**Problem to solve**
Can you turn the entries from the line with "Dry Manchurian (108, 1360)" to the line with "[Dil Se Indian Restaurant & Bar] (46, 41)", both included, into a JSON list of strings with one string per line and blank lines omitted?

**Source data**
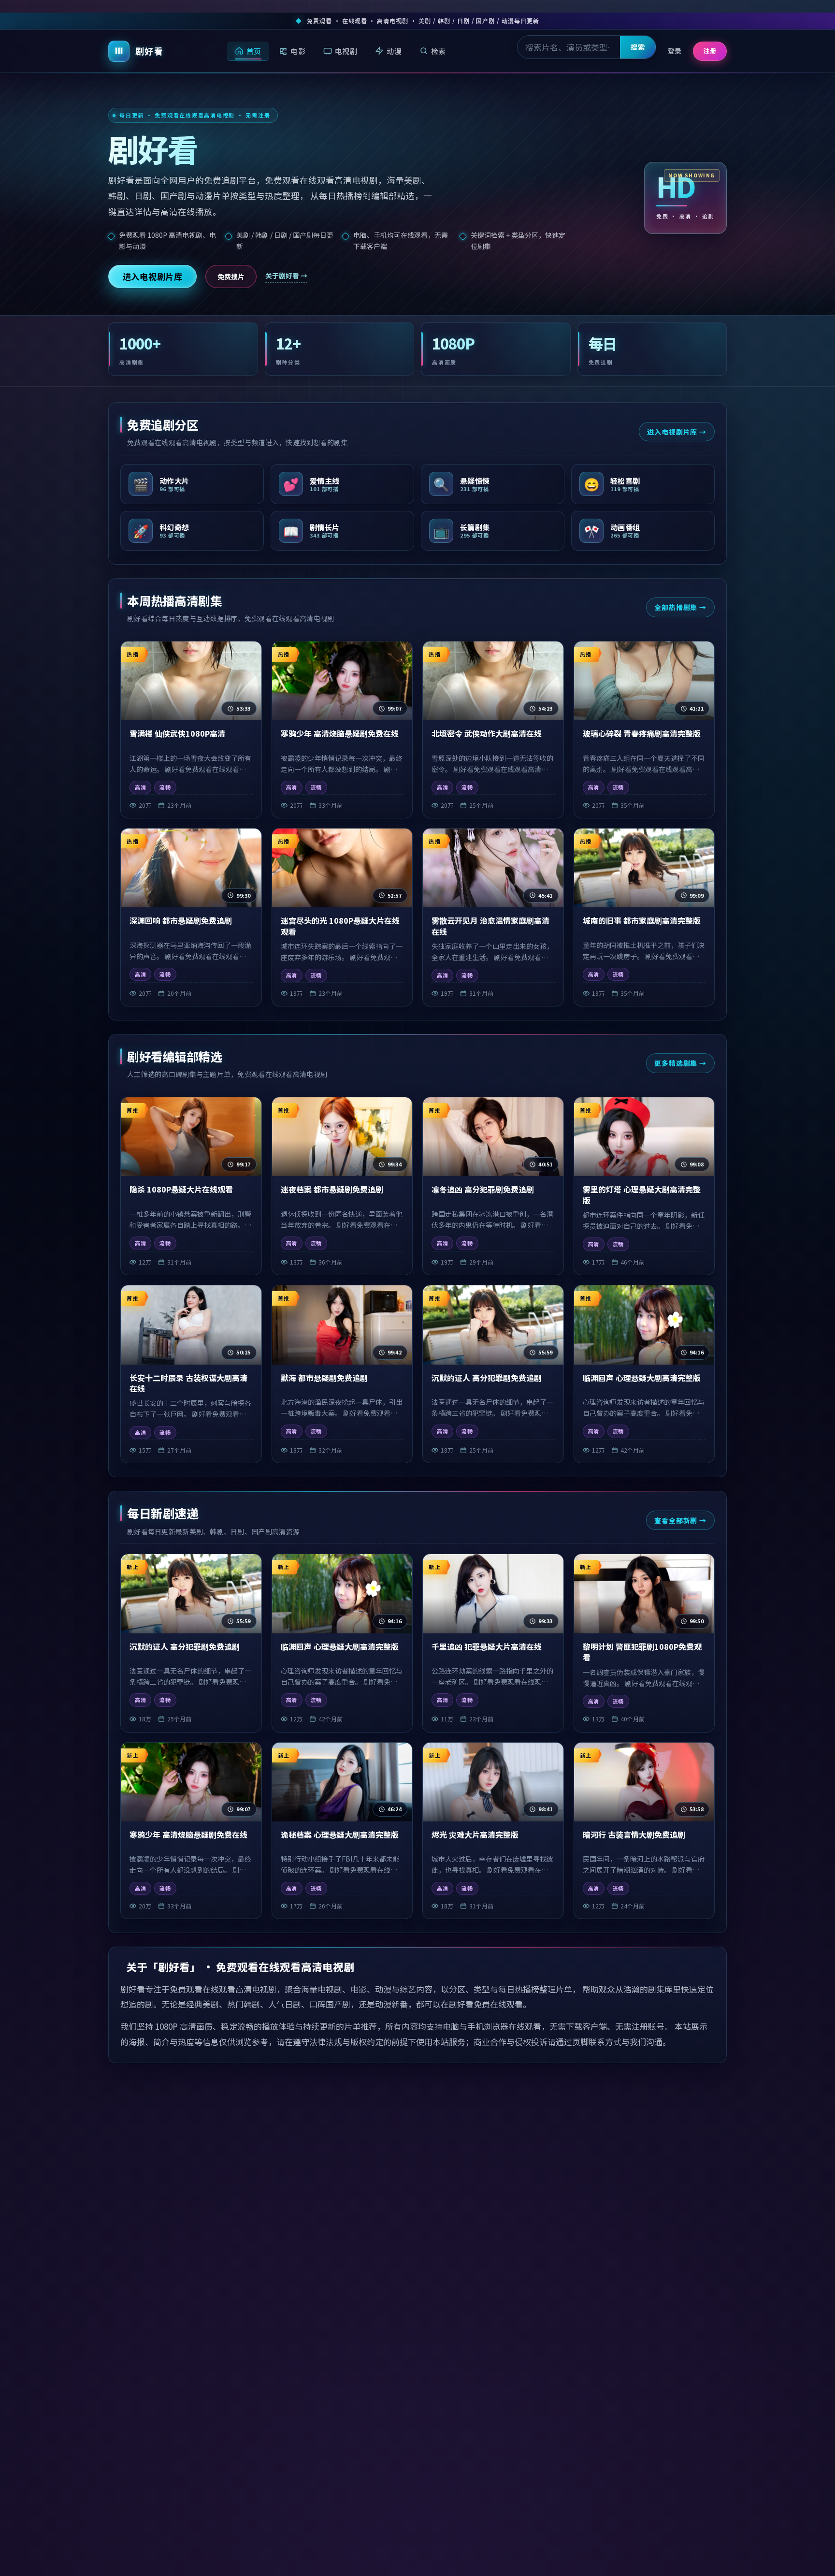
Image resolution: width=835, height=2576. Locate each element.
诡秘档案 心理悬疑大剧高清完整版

...

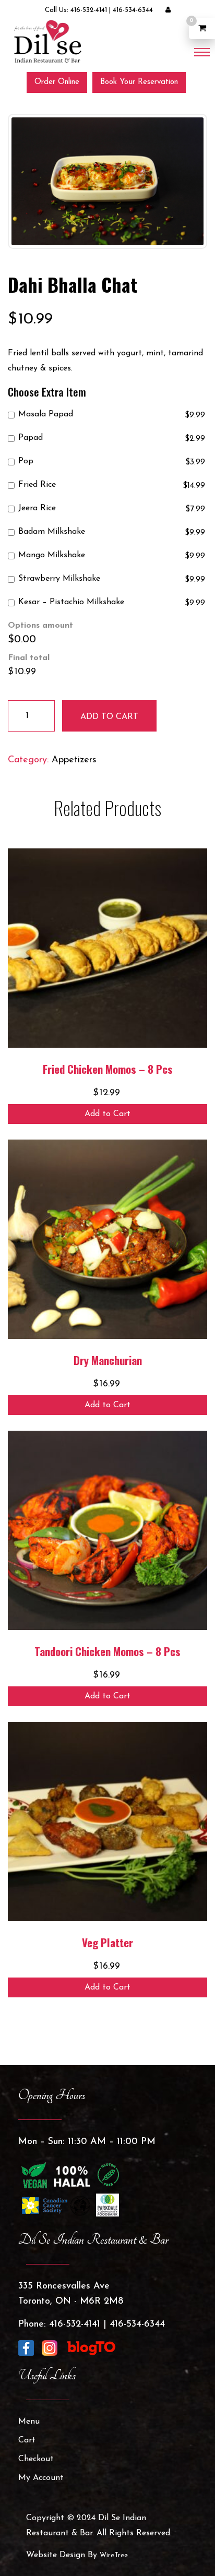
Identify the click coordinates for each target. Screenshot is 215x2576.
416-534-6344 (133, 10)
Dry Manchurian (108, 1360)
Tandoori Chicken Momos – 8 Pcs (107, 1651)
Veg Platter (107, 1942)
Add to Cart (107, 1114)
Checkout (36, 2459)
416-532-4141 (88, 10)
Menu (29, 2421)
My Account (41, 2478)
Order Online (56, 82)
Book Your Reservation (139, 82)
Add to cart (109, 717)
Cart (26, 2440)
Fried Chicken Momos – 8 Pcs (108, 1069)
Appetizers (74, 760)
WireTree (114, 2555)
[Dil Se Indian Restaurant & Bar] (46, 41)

**Exercise response**
[
  "Dry Manchurian (108, 1360)",
  "Tandoori Chicken Momos – 8 Pcs (107, 1651)",
  "Veg Platter (107, 1942)",
  "Add to Cart (107, 1114)",
  "Checkout (36, 2459)",
  "416-532-4141 (88, 10)",
  "Menu (29, 2421)",
  "My Account (41, 2478)",
  "Order Online (56, 82)",
  "Book Your Reservation (139, 82)",
  "Add to cart (109, 717)",
  "Cart (26, 2440)",
  "Fried Chicken Momos – 8 Pcs (108, 1069)",
  "Appetizers (74, 760)",
  "WireTree (114, 2555)",
  "[Dil Se Indian Restaurant & Bar] (46, 41)"
]